Slamet Iman Santoso.
142.Eksistensialisme sebagai filsafat tentang manusia bertolak dari dalil bahwa manusia bukan esensi, melainkan eksistensi. Sebagai perwujudan, manusia adalah kemungkinan-kemungkinan dan sejalan dengan itu setiap saat harus membuat pilihan di antara kemungkinan-kemungkinan itu. Singkatnya, manusia senantiasa berhadapan dengan kenyataan sebagai alternatif-alternatif. Dari titik tolak ini, maka eksistensialisme berkesimpulan bahwa manusia bukan suatu perwujudan yang mantap dan pasti.
(Fuad Hassan).
143.Dengan kesadarannya, manusia adalah kemerdekaan. Dia bisa melihat begitu banyak kemungkinan, yang dia bisa pilih. Tapi pada saat yang sama, kemerdekaannya juga serba dibatasi. Manusia dilemparkan ke suatu dunia yang asing. Di dunia ini segala sesuatu diberikan tanpa keterangan apa-apa. Manusia diberikan akal dan kesadaran, tapi akalnya tidak bisa menerangkan misteri kehidupan ini. Inilah absurdnya kehidupan manusia. Absurditas lahir dari konfrontasi antara keinginan manusia untuk mengerti dan dunia yang membisu menyimpan rahasia dirinya. Manusia terus saja hidup dan alam terus saja menyimpan rahasianya. Kalau kehidupan yang kita hidupi adalah kehidupan yang absurd, mengapa kita tidak bunuh diri?
Bila absurditas adalah hasil pertentangan antara keinginan manusia untuk mengerti melawan dunia yang membisu secara irrasionil, maka pertentangan ini tidak bisa diselesaikan dengan menghancurkan salah satu kutub dari persoalan ini, yakni dengan cara membunuh diri. Jika saya berusaha memecahkan persoalan ini, paling sedikit saya tidak boleh menghapuskan salah satu faktor dari persoalan tersebut. Ini bukan memecahkan persoalan.
Dan lebih dari itu, bunuh diri sama saja bagi manusia dengan membiarkan dirinya dikalahkan oleh absurditas.
Sebab dalam keputusasaan untuk keluar dari kehidupan yang absurd ini, dia melompat ke dalam pelukan ketidak-adaan yang akan menghancurkan dirinya: dia menjadi hina karena menghancurkan kemanusiaannya sendiri.Jadi, bila persoalan ini tidak bisa dipecahkan dengan melarikan diri dari kehidupan, maka pilihan kita ialah untuk kehidupan dan untuk keberanian yang akan membuat kita hidup bersama absurditas dengan perasaan bangga dan terhormat.
Maka dalam menghadapi kehidupan yang absurd ini kiranya cukup jelas: hadapi tanpa pernah menyerah.
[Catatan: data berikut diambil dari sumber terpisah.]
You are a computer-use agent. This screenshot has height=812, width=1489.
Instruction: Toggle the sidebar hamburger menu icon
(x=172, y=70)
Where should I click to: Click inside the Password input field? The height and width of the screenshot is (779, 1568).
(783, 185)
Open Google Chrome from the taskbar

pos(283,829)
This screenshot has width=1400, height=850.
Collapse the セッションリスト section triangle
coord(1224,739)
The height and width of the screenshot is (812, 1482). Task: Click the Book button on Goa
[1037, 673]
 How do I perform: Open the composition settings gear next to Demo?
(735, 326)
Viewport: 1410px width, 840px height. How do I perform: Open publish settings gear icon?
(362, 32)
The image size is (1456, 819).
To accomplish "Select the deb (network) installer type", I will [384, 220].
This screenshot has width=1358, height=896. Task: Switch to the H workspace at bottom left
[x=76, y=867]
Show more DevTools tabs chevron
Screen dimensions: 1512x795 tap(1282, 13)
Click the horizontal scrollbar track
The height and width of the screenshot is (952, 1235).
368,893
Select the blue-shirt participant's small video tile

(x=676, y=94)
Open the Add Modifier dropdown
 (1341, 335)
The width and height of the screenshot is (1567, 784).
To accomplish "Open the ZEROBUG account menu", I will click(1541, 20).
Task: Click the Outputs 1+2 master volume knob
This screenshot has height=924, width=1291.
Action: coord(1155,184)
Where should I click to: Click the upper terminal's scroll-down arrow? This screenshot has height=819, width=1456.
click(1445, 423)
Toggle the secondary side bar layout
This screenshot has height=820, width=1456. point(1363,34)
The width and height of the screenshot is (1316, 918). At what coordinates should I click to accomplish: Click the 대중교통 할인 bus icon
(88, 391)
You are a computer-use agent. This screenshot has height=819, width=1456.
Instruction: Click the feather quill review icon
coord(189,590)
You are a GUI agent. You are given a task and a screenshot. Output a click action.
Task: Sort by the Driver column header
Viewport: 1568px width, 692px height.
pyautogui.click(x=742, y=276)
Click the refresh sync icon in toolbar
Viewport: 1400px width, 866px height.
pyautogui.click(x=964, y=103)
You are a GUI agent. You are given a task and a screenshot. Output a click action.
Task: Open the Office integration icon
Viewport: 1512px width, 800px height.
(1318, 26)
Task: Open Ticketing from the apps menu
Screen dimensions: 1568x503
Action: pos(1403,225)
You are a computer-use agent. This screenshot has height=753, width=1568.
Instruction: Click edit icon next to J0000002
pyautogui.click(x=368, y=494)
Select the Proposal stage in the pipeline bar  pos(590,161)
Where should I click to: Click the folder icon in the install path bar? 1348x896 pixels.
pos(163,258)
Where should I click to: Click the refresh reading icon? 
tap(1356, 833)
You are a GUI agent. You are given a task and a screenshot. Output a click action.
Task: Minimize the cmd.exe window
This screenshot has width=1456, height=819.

Di sinilah justru kebesaran dan kemenangan manusia, bahwa dia tidak pernah bisa dikalahkan, dalam keadaan apapun.
Albert Camus mengambil sebagai tokohnya Sisiphus, seorang tokoh legenda Yunani, yakni dewa yang dihukum untuk mendorong batu yang besar ke puncak sebuah gunung. Di puncak gunung tersebut, sudah menunggu Zeus yang begitu batu itu tiba, segera ditendang ke bawah lagi. Ini berlangsung terus-menerus. Dan Sisiphus tidak pernah putus asa, setiap kali batu itu jatuh lagi ke bawah, dia kembali turun menyusuri kaki gunung, dengan semangat yang sama.
Disinilah Camus menjadi tertegun, karena meskipun nasib begitu berat menimpa sang dewa, dia tetap bersemangat untuk berjuang tanpa mau menyerah. Di dalam keadaan seperti inilah Camus melihat Sisiphus menjadi lebih besar dari nasibnya sendiri.
Demikianlah, bagi Camus, manusia juga bisa hidup di dalam suatu kehidupan yang absurd. Manusia bisa memberontak terhadap absurditas yang mau menelannya ke dalam cengkeraman ketidak-adaan. Manusia bisa berbahagia, meskipun barangkali kebahagiaan itu merupakan suatu kebahagiaan yang tragis. Manusia bisa menjadi bangga karena dia tidak pernah menyerah.
(Albert Camus/disampaikan oleh Arief Budiman).